▶ **Task details**:
As you write out the lines from the one containing "Instruction: Click the redo arrow icon" through the last line of the records, keep them exact and leave out pictures.

▶ **Working data**:
########
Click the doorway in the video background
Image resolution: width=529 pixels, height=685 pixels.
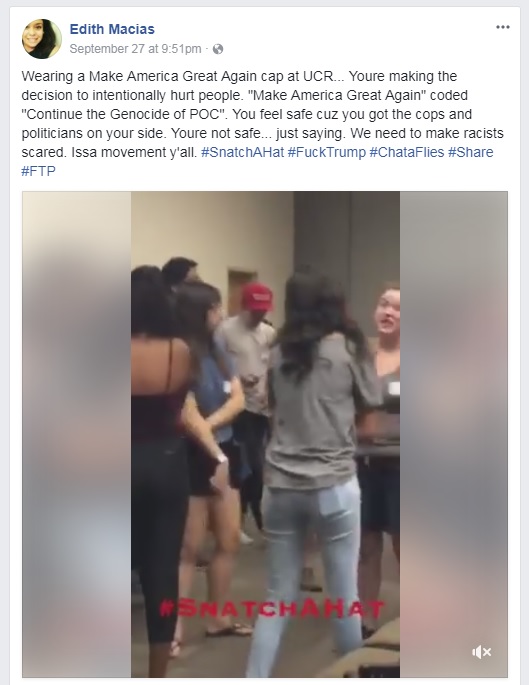tap(239, 292)
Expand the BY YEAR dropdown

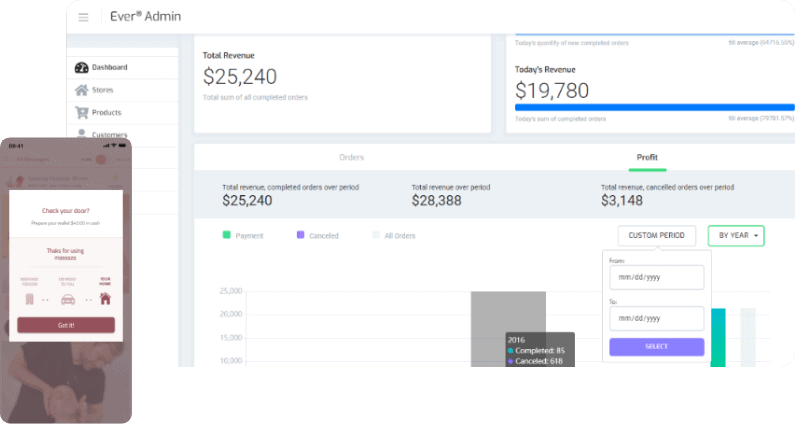(x=735, y=236)
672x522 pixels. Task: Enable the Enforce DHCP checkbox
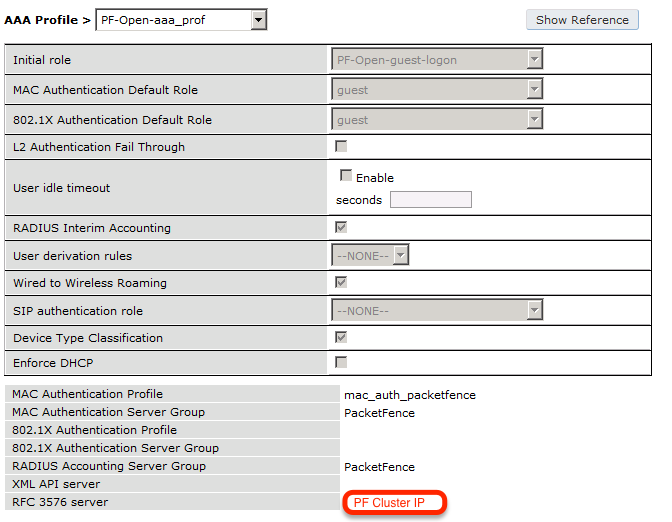click(x=341, y=361)
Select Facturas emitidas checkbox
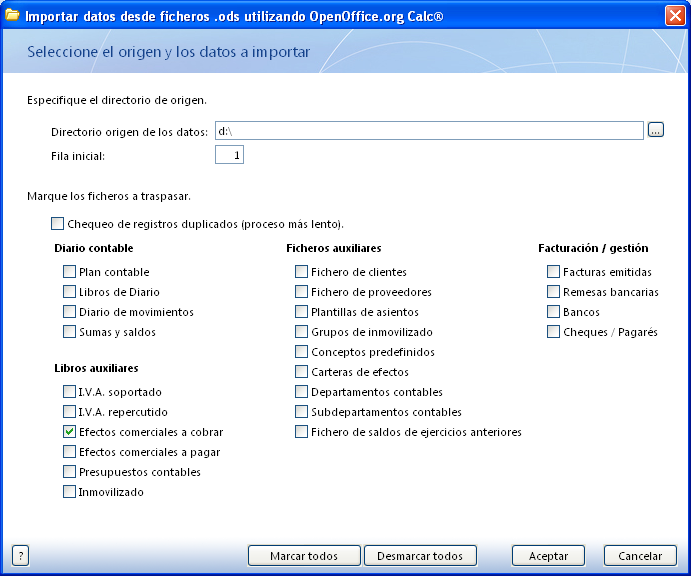Screen dimensions: 691x576 (554, 272)
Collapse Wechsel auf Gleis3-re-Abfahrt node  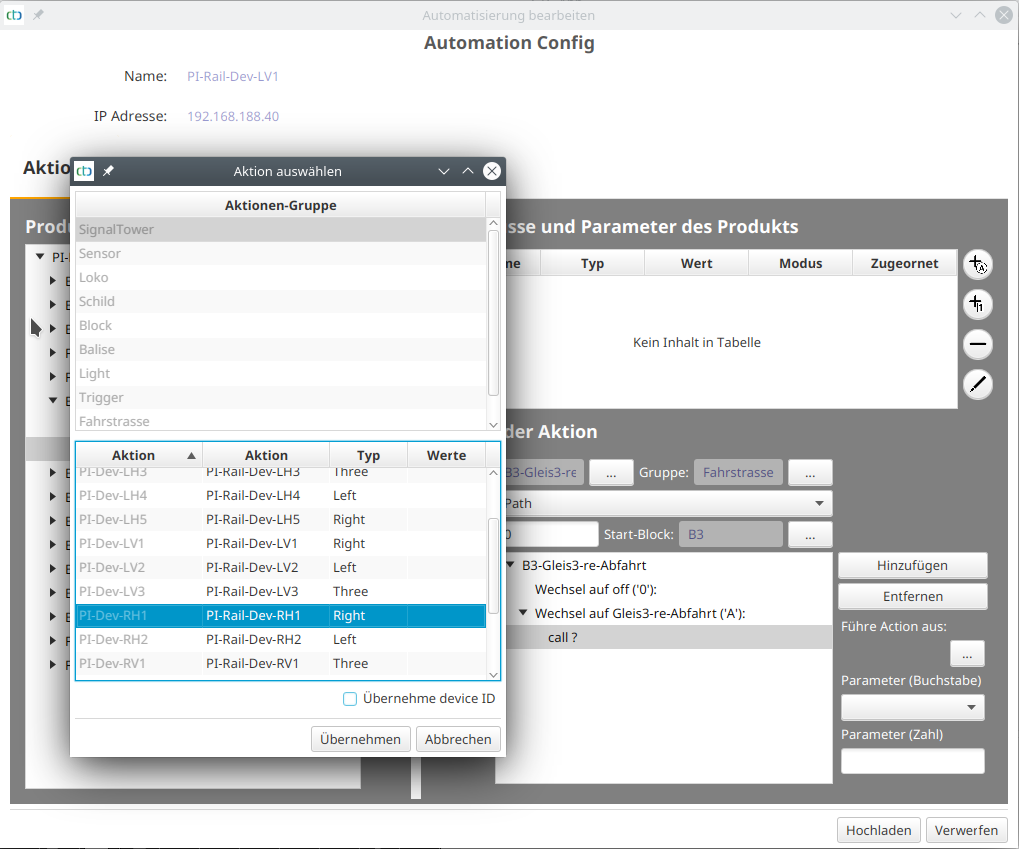click(523, 613)
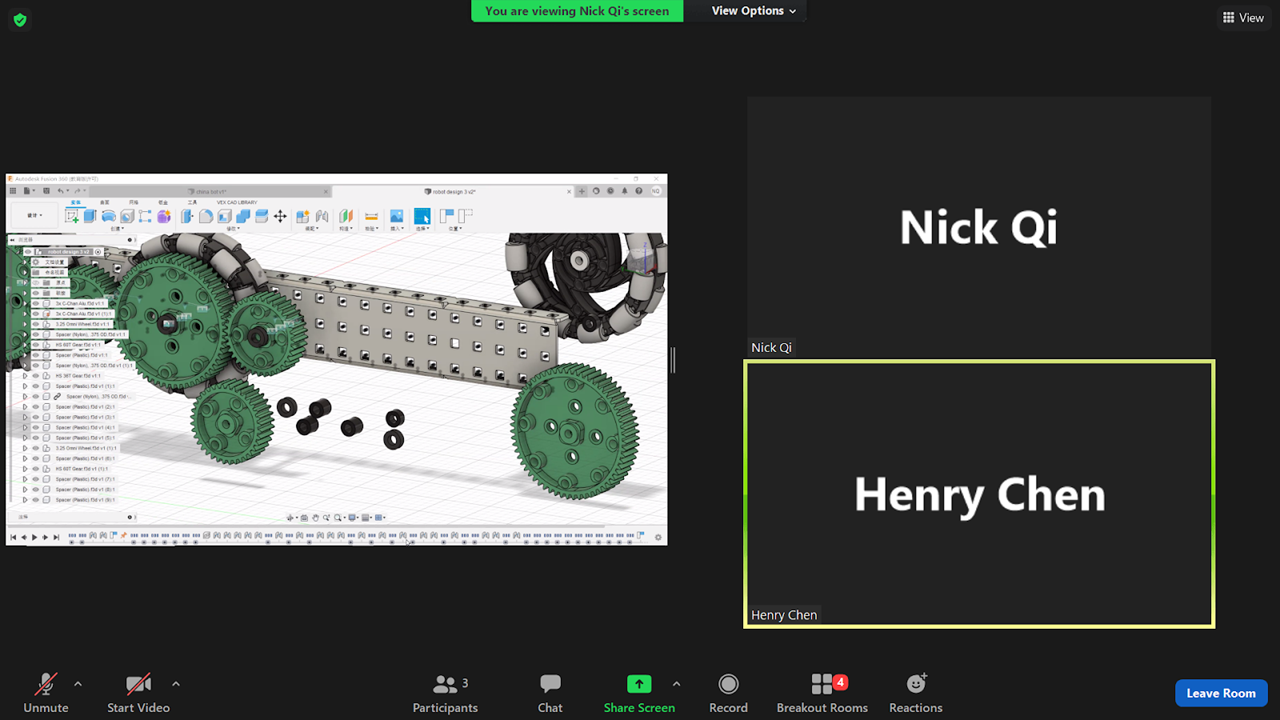1280x720 pixels.
Task: Select Henry Chen's video tile
Action: click(x=979, y=494)
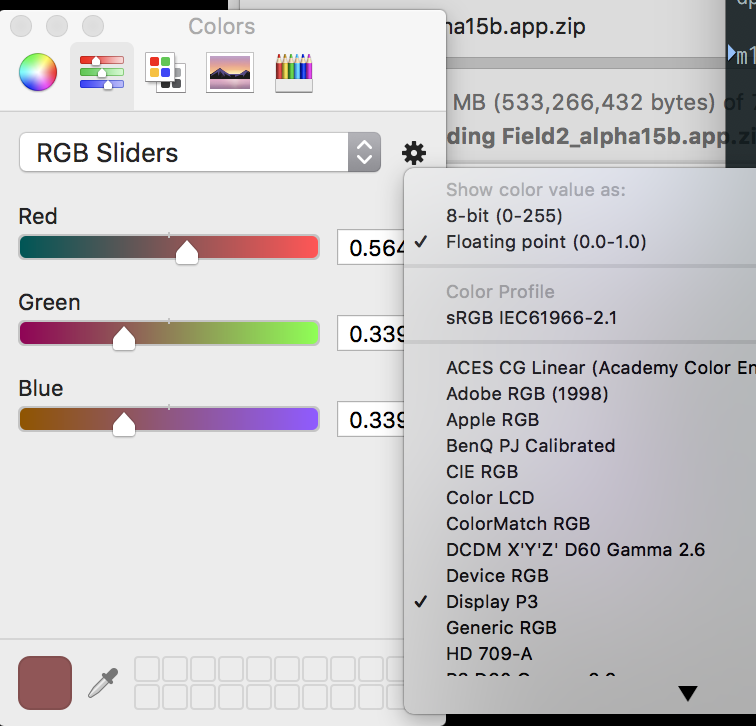This screenshot has height=726, width=756.
Task: Open the Image Palettes tab icon
Action: [x=230, y=72]
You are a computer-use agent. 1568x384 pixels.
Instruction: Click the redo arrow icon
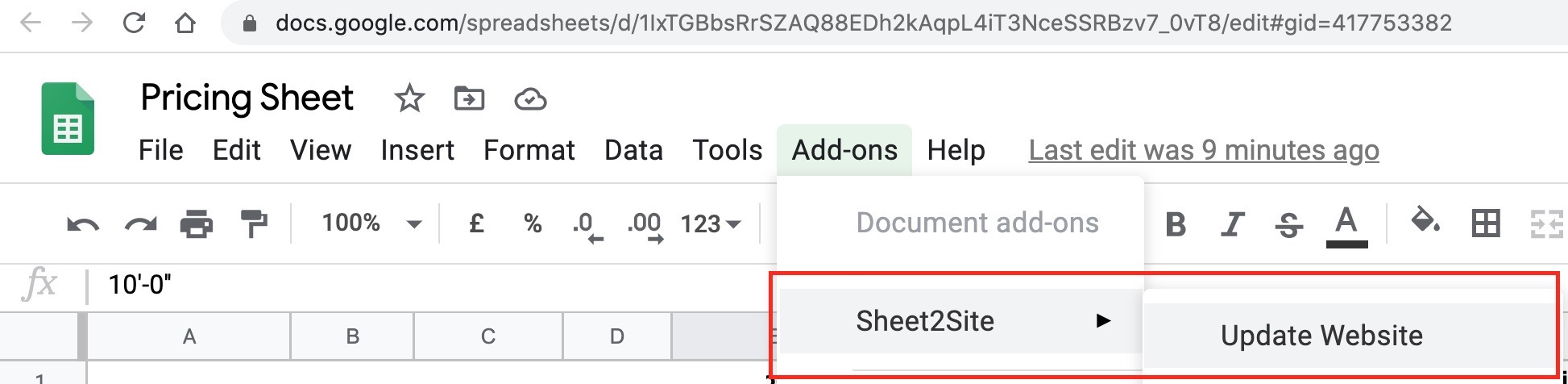140,223
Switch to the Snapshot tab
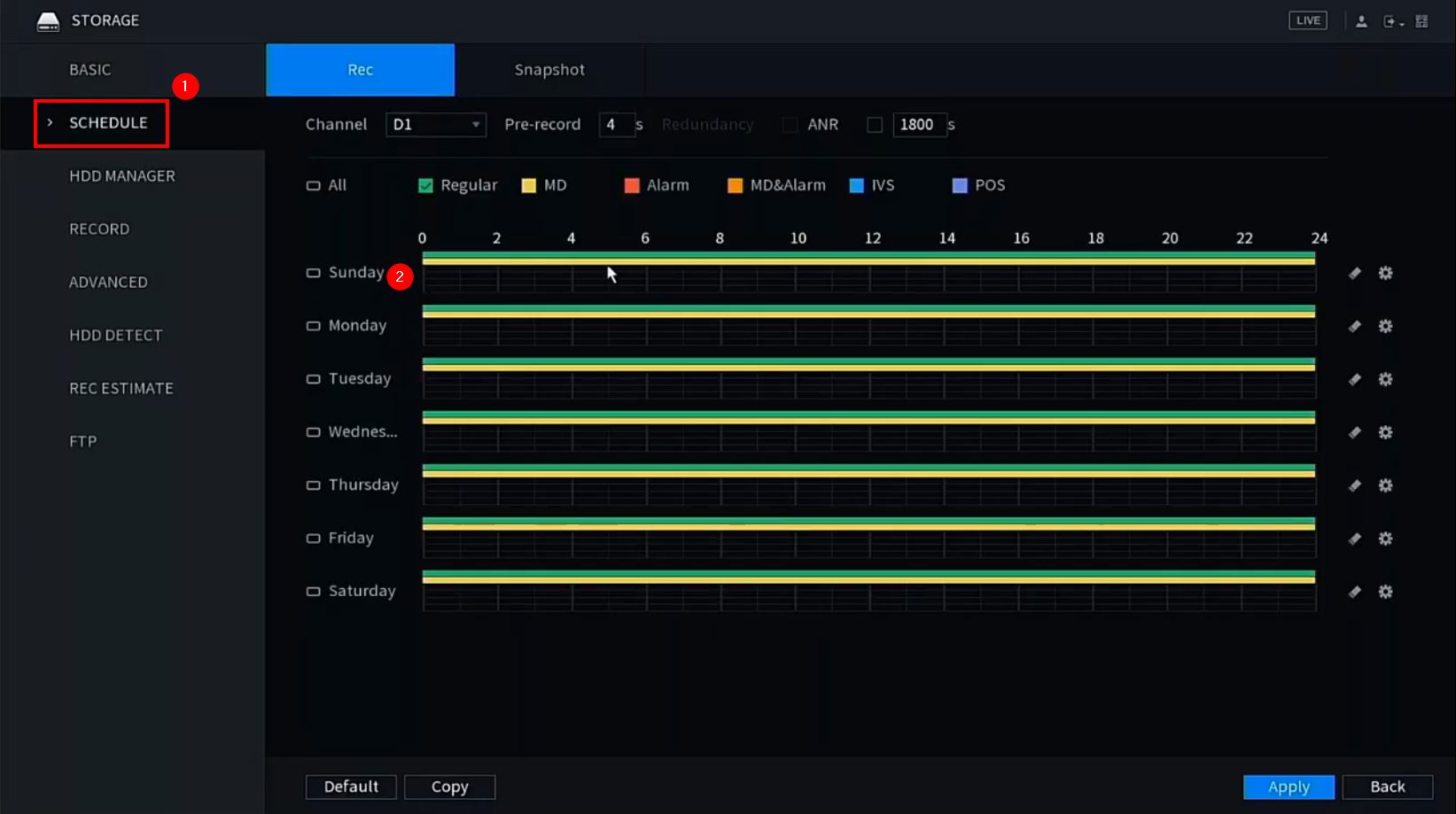Viewport: 1456px width, 814px height. pyautogui.click(x=549, y=70)
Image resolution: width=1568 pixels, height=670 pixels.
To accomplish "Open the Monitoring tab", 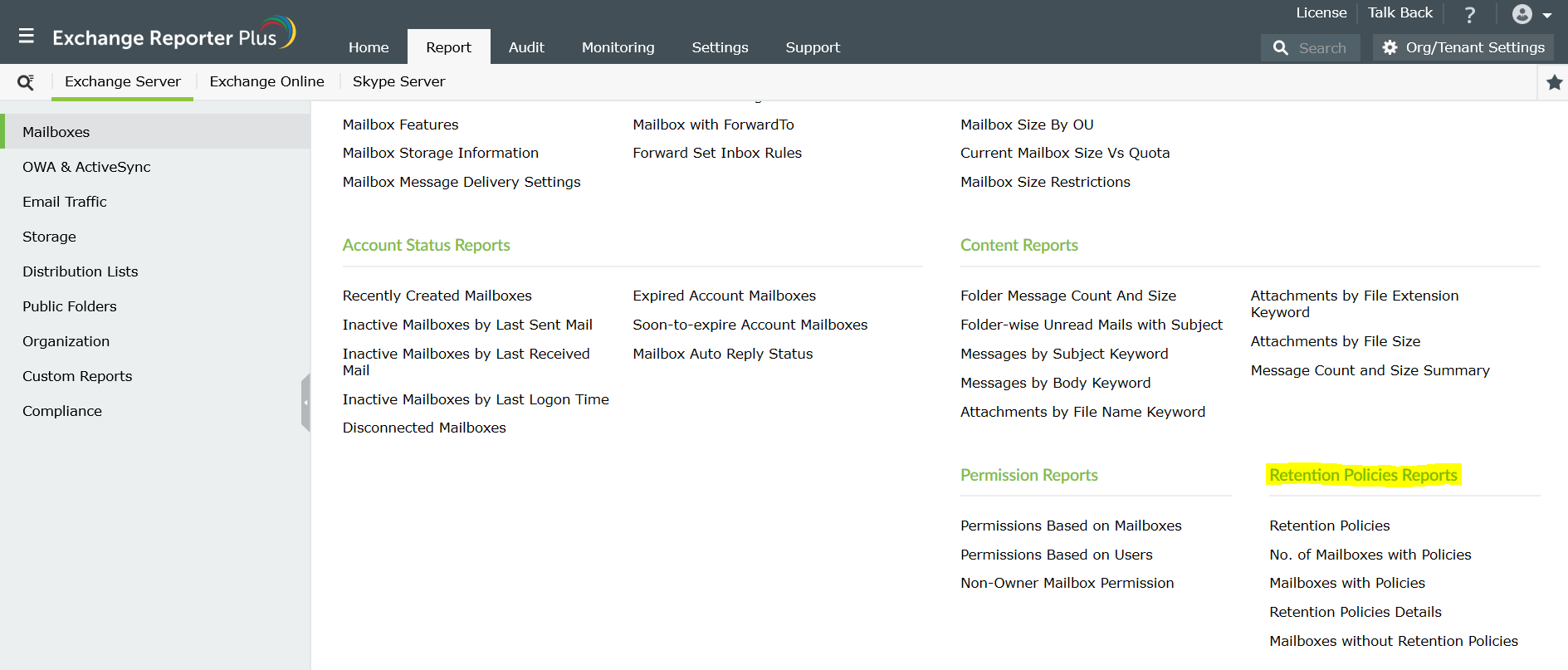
########
▶ **Solution to the exercise**:
Instruction: Click the redo arrow icon
140,223
Switch to the Snapshot tab
Viewport: 1456px width, 814px height. pyautogui.click(x=549, y=70)
Image resolution: width=1568 pixels, height=670 pixels.
To accomplish "Open the Monitoring tab", 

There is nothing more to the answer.